Tarefas do exercício =
1. Reproduza o trecho da sentença de Barra da Estiva a partir das palavras "Trata-se de AÇÃO, na", parando logo após "efeitos da tutela.".
2. Responda com base na sentença de Barra da Estiva:
(a) Qual é o número da edição em que ela foi publicada?
(b) Quem figura como réu?
(c) Com o que a parte autora instruiu a inicial?
3. Resuma a sentença de Barra da Estiva em duas frases.

Texto para leitura =
• • • •
Barra da estiva - Vara cível

Data de publicação04 Novembro 2022
SeçãoCADERNO 4 - ENTRÂNCIA INICIAL
Número da edição3212
PODER JUDICIÁRIO
TRIBUNAL DE JUSTIÇA DO ESTADO DA BAHIA
VARA DOS FEITOS DE REL DE CONS CIV E COMERCIAIS DE BARRA DA ESTIVA
SENTENÇA

8000191-02.2021.8.05.0019 Procedimento Do Juizado Especial Cível
Jurisdição: Barra Da Estiva
Autor: Ana Santos Silva
Advogado: Carlos Roberto Rocha Aguiar (OAB:BA672-B)
Reu: Banco C6 Consignado S.a.
Advogado: Fernanda Rafaella Oliveira De Carvalho (OAB:PE32766)

Sentença:

Trata-se de AÇÃO, na qual a parte autora alegou, em síntese, que teve seu benefício previdenciário descontado em razão da existência de empréstimo consignado feito pelo réu. Alegou não ter feito empréstimo consignado.


Com base nisso, requereu a declaração de inexistência do contrato referente ao empréstimo e condenação da parte requerida à compensação pelos danos morais e materiais sofridos. Requereu a antecipação dos efeitos da tutela.


Instruiu a inicial com documentos.
• • • •
Dados apresentados =
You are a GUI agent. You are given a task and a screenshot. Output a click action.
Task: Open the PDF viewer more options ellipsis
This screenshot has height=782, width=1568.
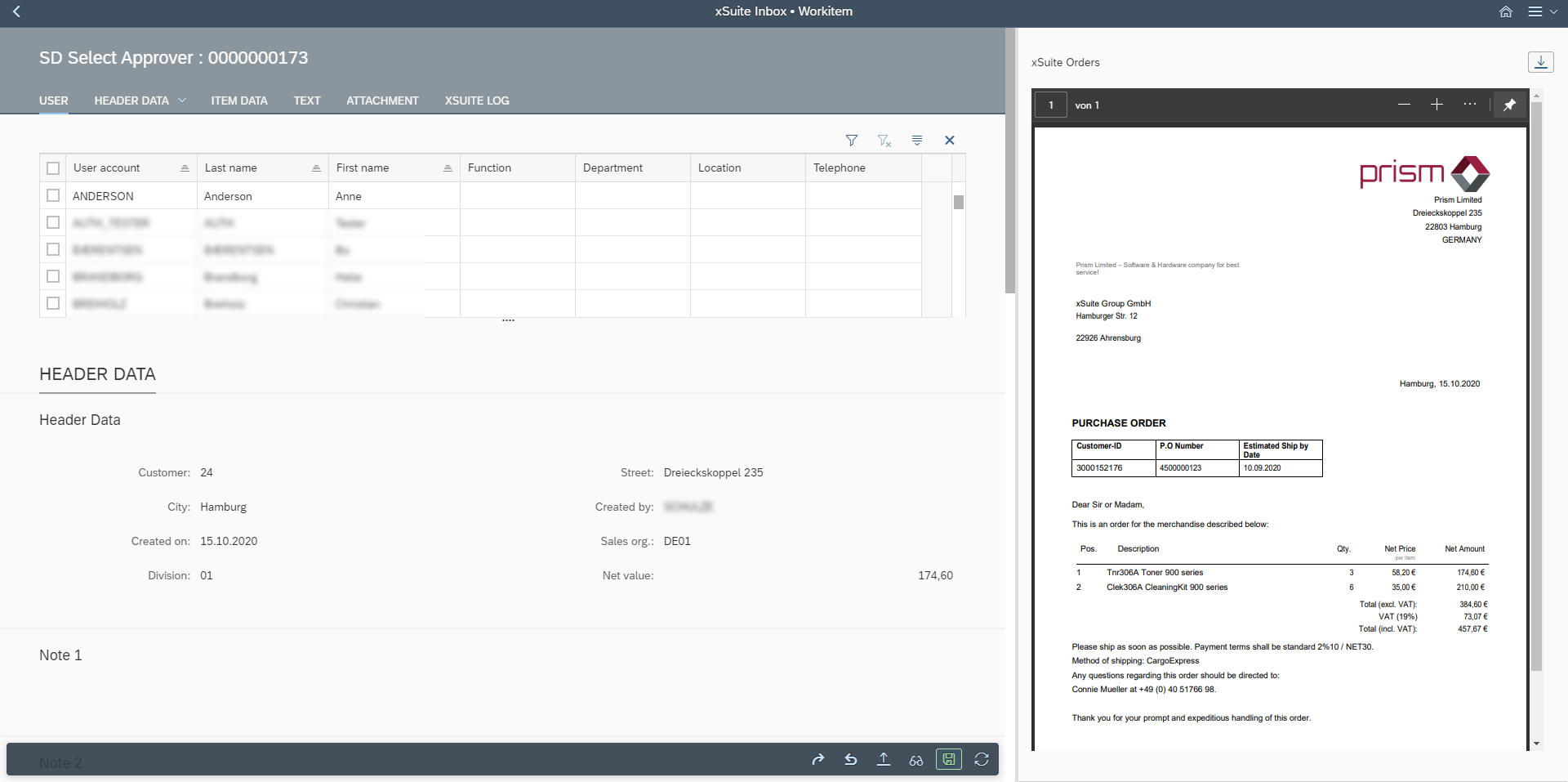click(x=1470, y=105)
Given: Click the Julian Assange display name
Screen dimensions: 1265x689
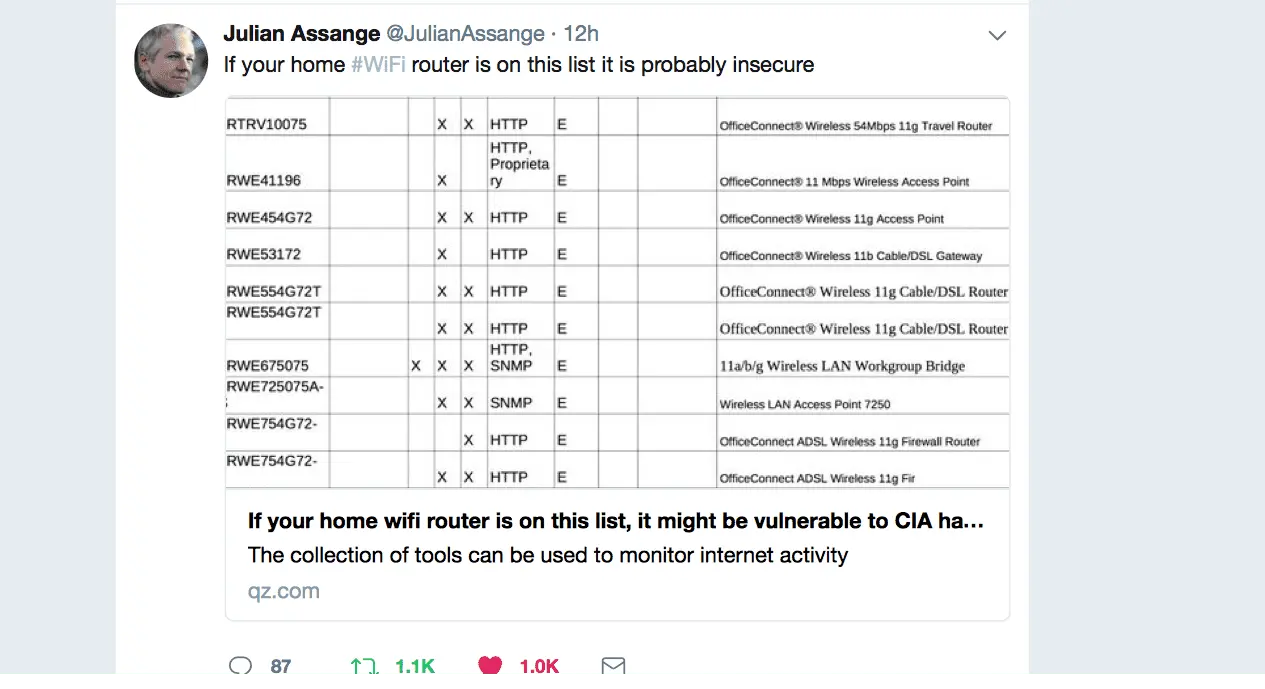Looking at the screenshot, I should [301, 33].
• • • •
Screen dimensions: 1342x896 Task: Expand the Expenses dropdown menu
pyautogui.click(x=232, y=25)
• • • •
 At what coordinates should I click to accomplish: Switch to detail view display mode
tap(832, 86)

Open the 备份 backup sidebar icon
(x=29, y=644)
• • • •
Respostas das tarefas =
1.
Trata-se de AÇÃO, na qual a parte autora alegou, em síntese, que teve seu benefício previdenciário descontado em razão da existência de empréstimo consignado feito pelo réu. Alegou não ter feito empréstimo consignado.


Com base nisso, requereu a declaração de inexistência do contrato referente ao empréstimo e condenação da parte requerida à compensação pelos danos morais e materiais sofridos. Requereu a antecipação dos efeitos da tutela.

2.
(a) 3212.
(b) Banco C6 Consignado S.a.
(c) Com documentos.

3. Ana Santos Silva move ação contra o Banco C6 Consignado S.a. na vara de Barra da Estiva, alegando que seu benefício previdenciário sofreu descontos por um empréstimo consignado que não fez. A autora pede a declaração de inexistência do contrato, a condenação do réu por danos morais e materiais e a antecipação dos efeitos da tutela.